Text provided:
****

And what about the perception that you have to have an Atlanta address to be successful in the business?

“People from New York and San Francisco are not phased about our location. They actually like it, because it's convenient to the airport,” he said.

But when he does work for Atlanta clients, Snowden still detects a whiff of condescension from people who believe all the creative juices exist north of Interstate 20.

“They often ask if we've got computers down here.”

The company has purchased the building next door and is slowly working on integrating that 2,000-sq. ft. space into its existing 5,000 square feet. By the end of 2001, Snowden expects to be at 30 employees.

He loves bright colors and believes it's a way to enhance the creativity of his staff.

“I took a Disney brochure into a paint store and said, `This is what I want,'” he said.

****

Raw data:
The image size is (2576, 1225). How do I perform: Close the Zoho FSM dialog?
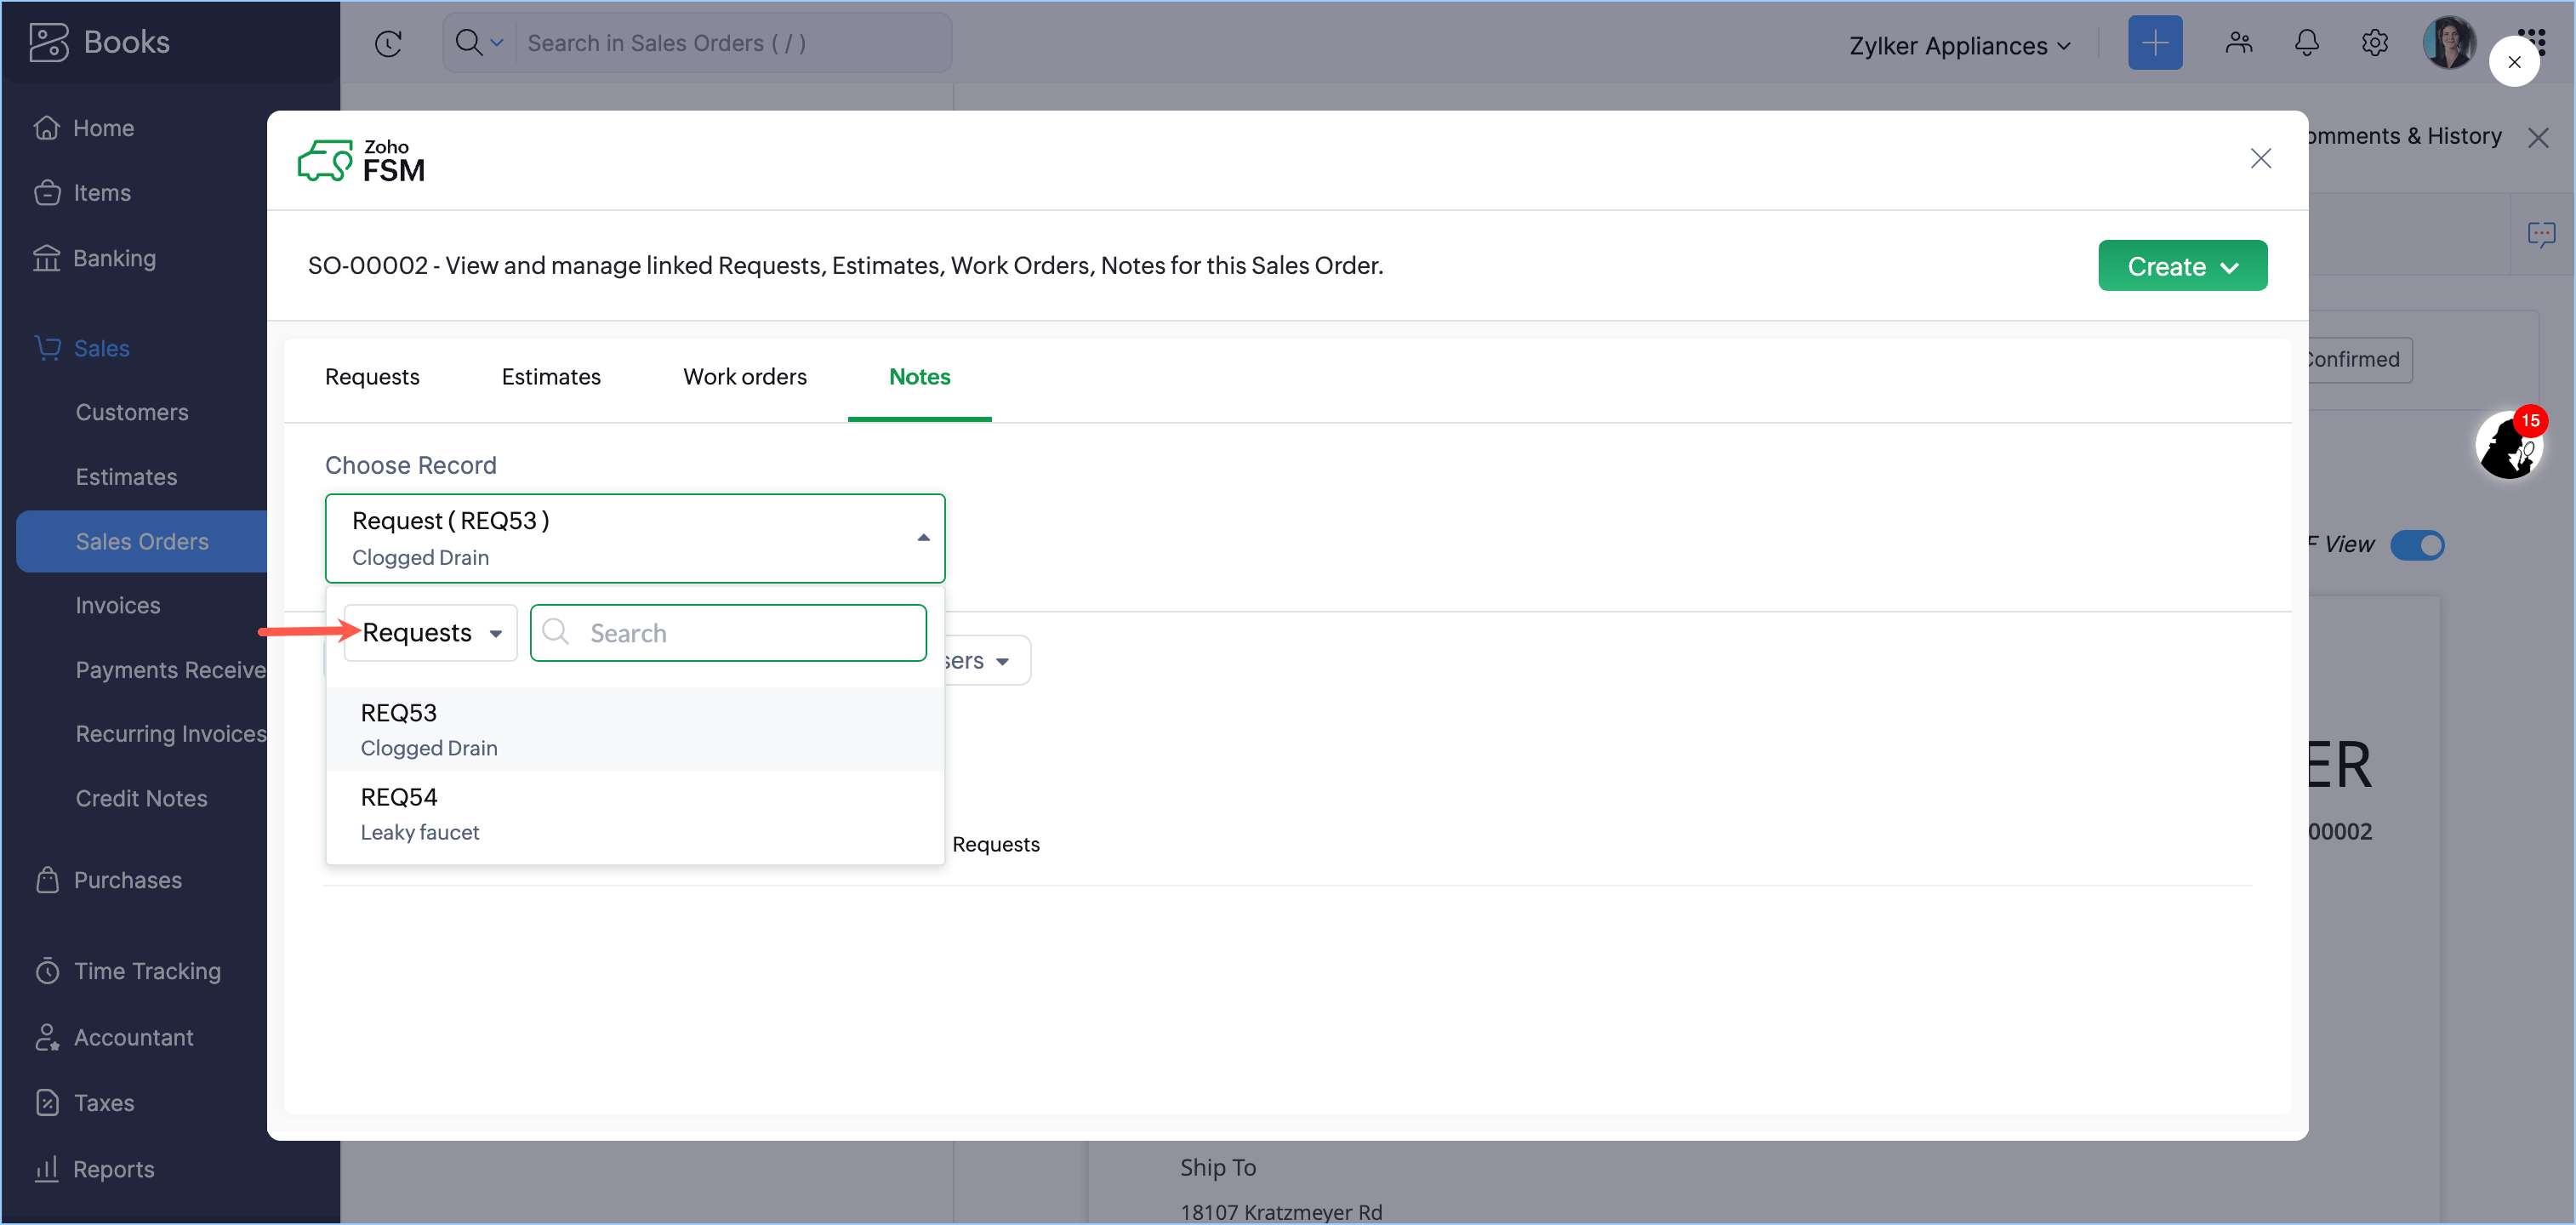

****

Exercises:
1. From the passage about Snowden's company, copy the words starting at "And what about" and ending at "of his staff.".
2. In the passage about Snowden's company, how many employees does Snowden expect to have by the end of 2001?

Responses to the exercise:
1.
And what about the perception that you have to have an Atlanta address to be successful in the business?

“People from New York and San Francisco are not phased about our location. They actually like it, because it's convenient to the airport,” he said.

But when he does work for Atlanta clients, Snowden still detects a whiff of condescension from people who believe all the creative juices exist north of Interstate 20.

“They often ask if we've got computers down here.”

The company has purchased the building next door and is slowly working on integrating that 2,000-sq. ft. space into its existing 5,000 square feet. By the end of 2001, Snowden expects to be at 30 employees.

He loves bright colors and believes it's a way to enhance the creativity of his staff.

2. 30 employees